(Collected data)
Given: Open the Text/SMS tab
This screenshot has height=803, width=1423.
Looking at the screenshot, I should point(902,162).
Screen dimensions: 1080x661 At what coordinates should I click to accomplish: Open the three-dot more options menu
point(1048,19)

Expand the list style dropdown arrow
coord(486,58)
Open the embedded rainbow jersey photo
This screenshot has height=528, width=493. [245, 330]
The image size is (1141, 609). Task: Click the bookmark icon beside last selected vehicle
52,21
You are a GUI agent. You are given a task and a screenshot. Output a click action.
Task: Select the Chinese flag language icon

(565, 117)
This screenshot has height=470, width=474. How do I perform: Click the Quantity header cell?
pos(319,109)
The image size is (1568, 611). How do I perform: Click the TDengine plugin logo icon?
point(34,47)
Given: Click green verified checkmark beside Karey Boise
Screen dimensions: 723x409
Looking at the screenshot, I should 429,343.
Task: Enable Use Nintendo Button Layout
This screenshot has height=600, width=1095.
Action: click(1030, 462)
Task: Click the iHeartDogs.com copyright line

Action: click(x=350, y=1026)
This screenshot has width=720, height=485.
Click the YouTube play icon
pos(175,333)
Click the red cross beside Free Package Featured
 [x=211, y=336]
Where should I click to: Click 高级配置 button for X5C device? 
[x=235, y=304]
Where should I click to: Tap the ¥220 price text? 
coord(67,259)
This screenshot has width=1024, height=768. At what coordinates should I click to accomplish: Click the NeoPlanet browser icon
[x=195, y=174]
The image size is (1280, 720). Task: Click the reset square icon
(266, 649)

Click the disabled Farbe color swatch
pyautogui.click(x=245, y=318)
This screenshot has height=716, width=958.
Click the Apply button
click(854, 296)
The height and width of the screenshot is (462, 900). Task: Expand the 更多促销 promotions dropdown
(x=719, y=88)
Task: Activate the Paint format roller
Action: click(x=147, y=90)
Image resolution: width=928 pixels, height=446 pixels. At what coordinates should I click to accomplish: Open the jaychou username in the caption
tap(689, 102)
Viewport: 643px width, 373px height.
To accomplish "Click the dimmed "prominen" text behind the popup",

PROBLEM: Give the exact lines, and only those, from the line containing "Task: Select the Chinese flag language icon" through the line containing "Given: Click green" in the entries above.

WRITTEN REPLY:
Task: Select the Chinese flag language icon

(565, 117)
This screenshot has height=470, width=474. How do I perform: Click the Quantity header cell?
pos(319,109)
The image size is (1568, 611). How do I perform: Click the TDengine plugin logo icon?
point(34,47)
Given: Click green verified checkmark beside Karey Boise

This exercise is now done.